Tag: longer

  • Universities that expand access have graduates who take longer to repay their loans

    Universities that expand access have graduates who take longer to repay their loans

    I’ll admit that the Neil O’Brien-powered analysis of graduate repayments in The Times recently annoyed me a little.

    There’s nothing worse than somebody attempting to answer a fascinating question with inappropriate data (and if you want to read how bad it is I did a quick piece at the time). But it occurred to me that there is a way to address the issue of whether graduate repayments of student loans do see meaningful differences by provider, and think about what may be causing this phenomenon.

    What I present here is the kind of thing that you could probably refine a little if you were, say, shadow education minister and had access to some numerate researchers to support you. I want to be clear up top is that, with public data and a cavalier use of averages and medians, this can only be described as indicative and should be used appropriately and with care (yes, this means you Neil).

    My findings

    There is a difference in full time undergraduate loan repayment rates over the first five years after graduation by provider in England when you look at the cohort that graduated in 2016-17 (the most recent cohort for which public data over five years is available).
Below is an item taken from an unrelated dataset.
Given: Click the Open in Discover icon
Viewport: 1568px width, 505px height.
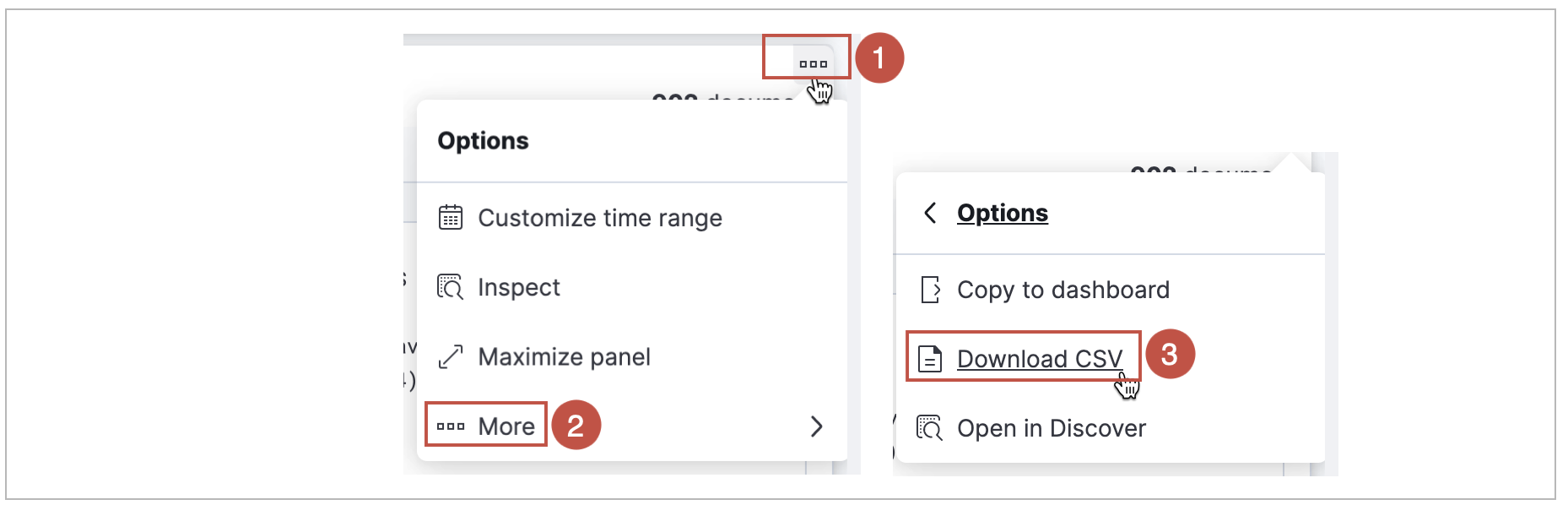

    This has a notable and visible relationship with the proportion of former students in that cohort from POLAR4 quintile 1 (from areas in the lowest 20 per cent of areas).

    Though it is not possible to draw a direct conclusion, it appears that subject of study and gender will also have an impact on repayments.

    There is also a relationship between the average amount borrowed per student and the proportion of the cohort at a provider from POLAR4 Q1.

    The combination of higher average borrowing and lower average earnings makes remaining loan balances (before interest) after five years look worse in providers with a higher proportion of students from disadvantaged backgrounds..

    On the face of it, these are not new findings. We know that pre-application background has an impact on post-graduation success – it is a phenomenon that has been documented numerous times, and the main basis for complaints about the use of progression data as a proxy for the quality of education available at a provider. Likewise, we know that salary differences by gender and by industry (which has a close but not direct link to subject of study).

    Methodology

    The Longitudinal Educational Outcomes dataset currently offers a choice of three cohorts where median salaries are available one, three, and five years after graduation. I’ve chosen to look at the most recent available cohort, which graduated in 2016-17.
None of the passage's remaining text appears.